Collect each line below that contains the word "agent", and copy those lines out in full.

--- Start of PROVIDED DATA ---

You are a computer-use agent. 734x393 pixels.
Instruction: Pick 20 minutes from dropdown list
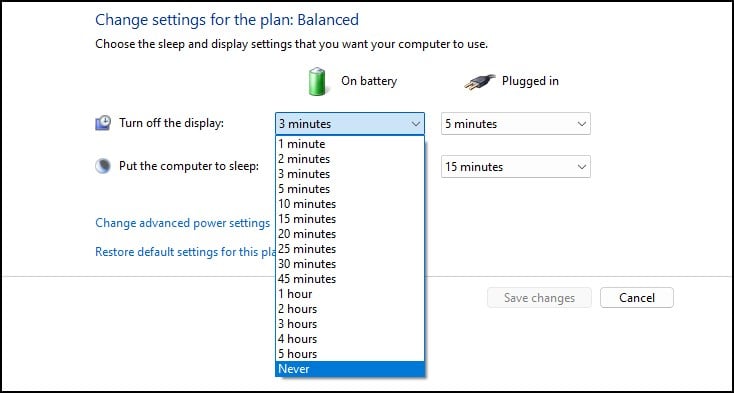[x=350, y=234]
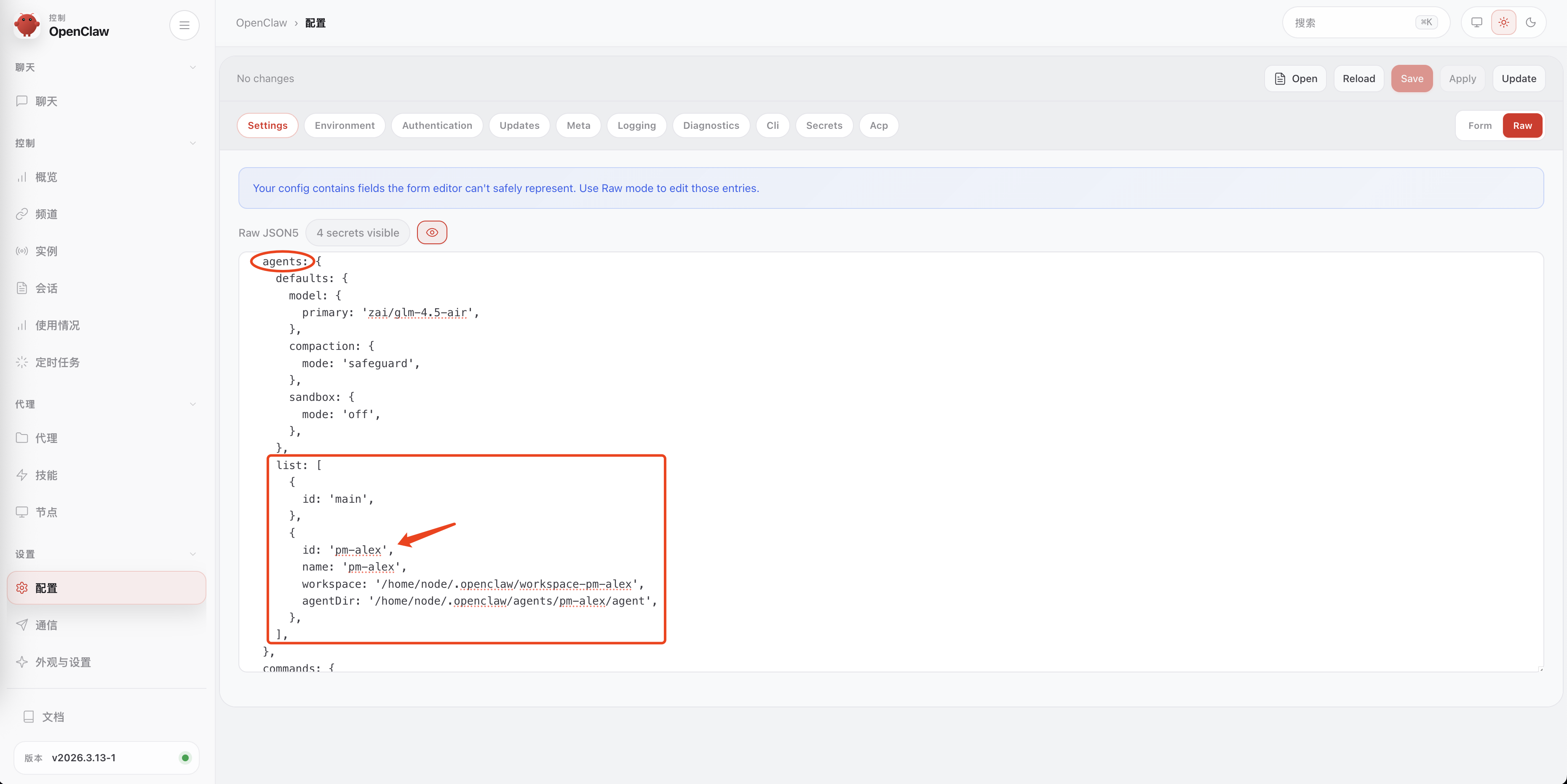Click the hamburger menu icon beside OpenClaw
This screenshot has width=1567, height=784.
click(x=185, y=25)
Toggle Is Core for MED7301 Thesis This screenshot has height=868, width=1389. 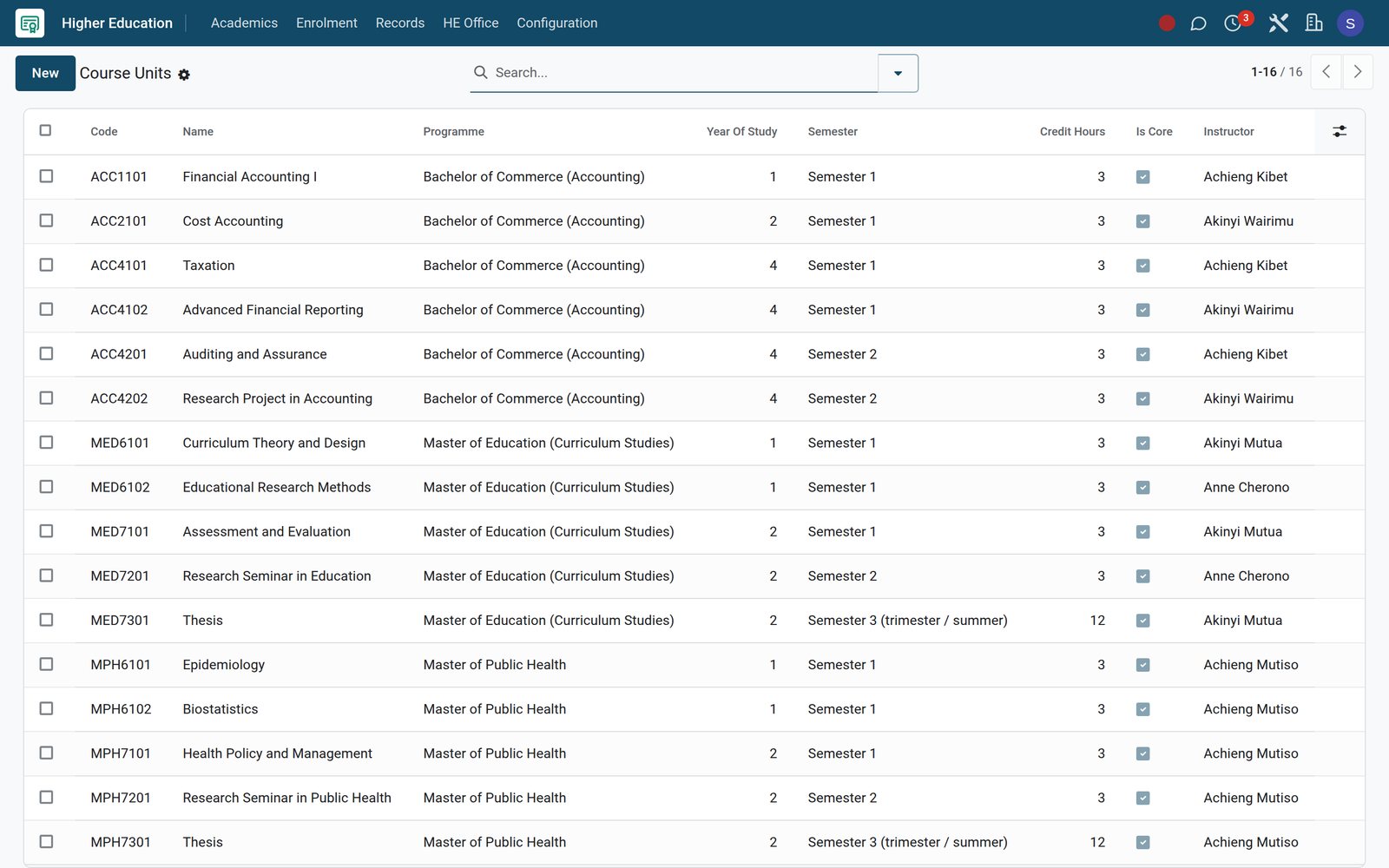coord(1142,621)
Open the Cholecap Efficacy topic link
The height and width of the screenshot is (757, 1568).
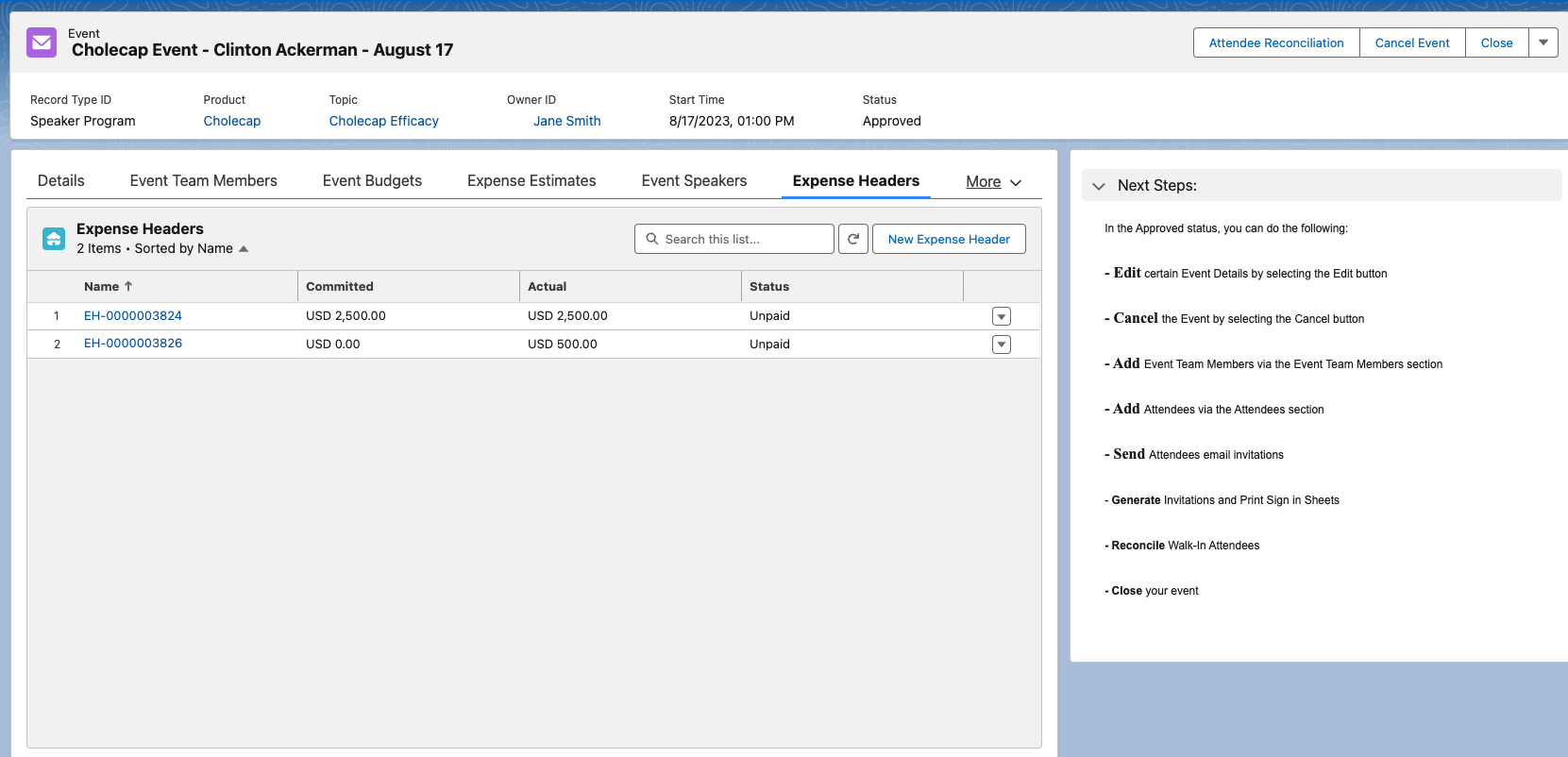pyautogui.click(x=383, y=121)
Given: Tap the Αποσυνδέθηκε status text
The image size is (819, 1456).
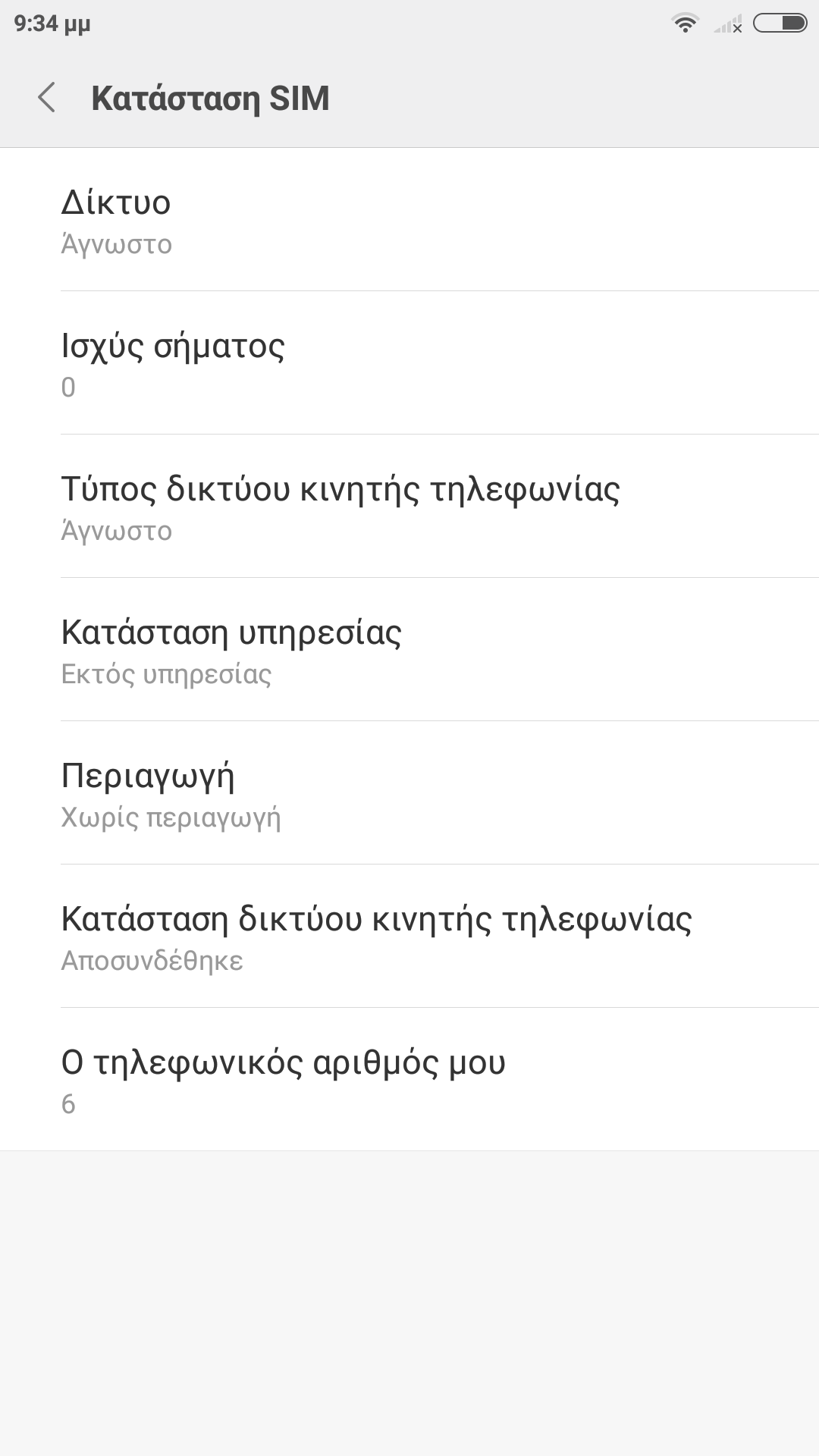Looking at the screenshot, I should (152, 961).
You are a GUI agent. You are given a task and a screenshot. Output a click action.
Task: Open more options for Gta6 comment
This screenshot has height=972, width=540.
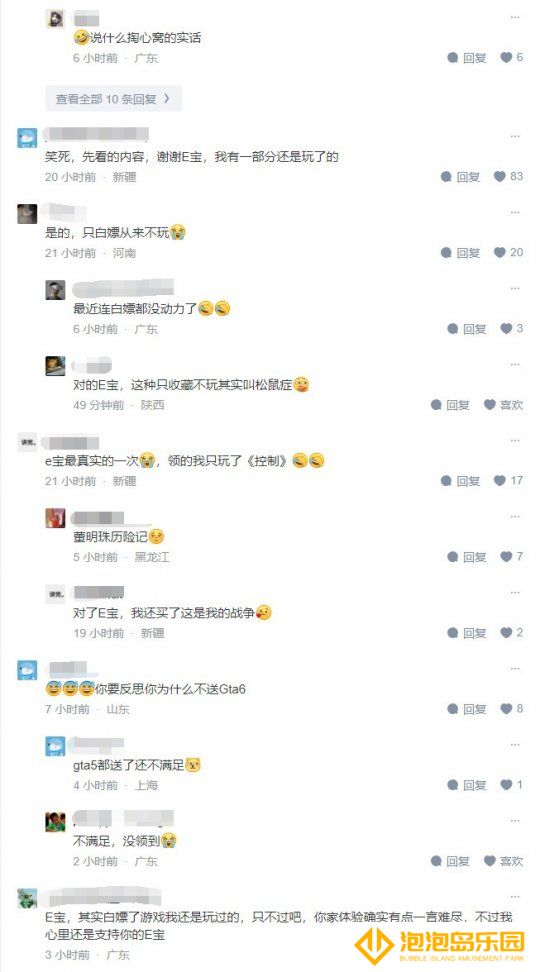[515, 668]
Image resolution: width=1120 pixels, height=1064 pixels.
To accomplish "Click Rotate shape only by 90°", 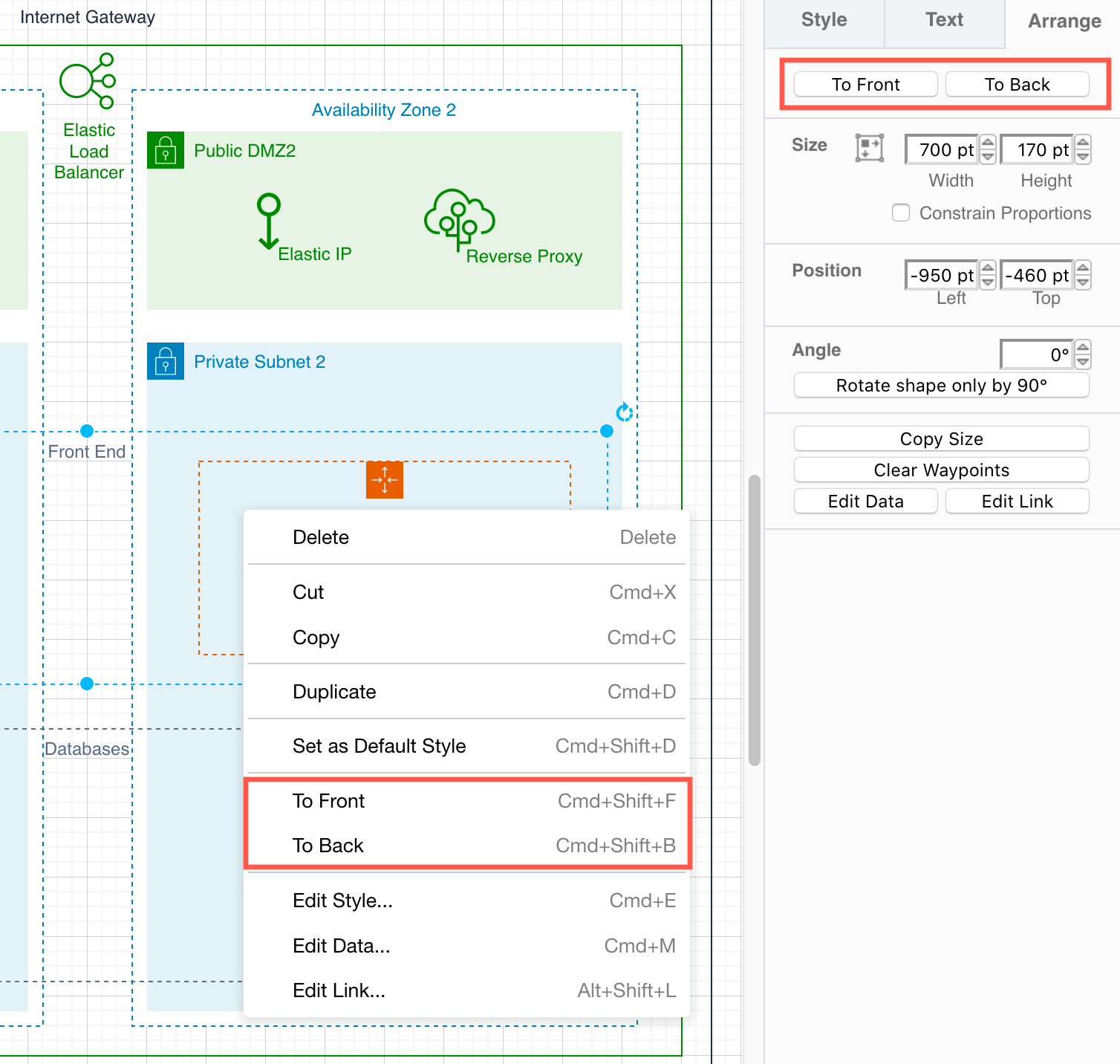I will [x=940, y=385].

--- End of PROVIDED DATA ---

RESULT FOR THIS TASK:
You are a computer-use agent. 734x393 pixels.
You are a GUI agent. You are given a task and a screenshot. Output a click action.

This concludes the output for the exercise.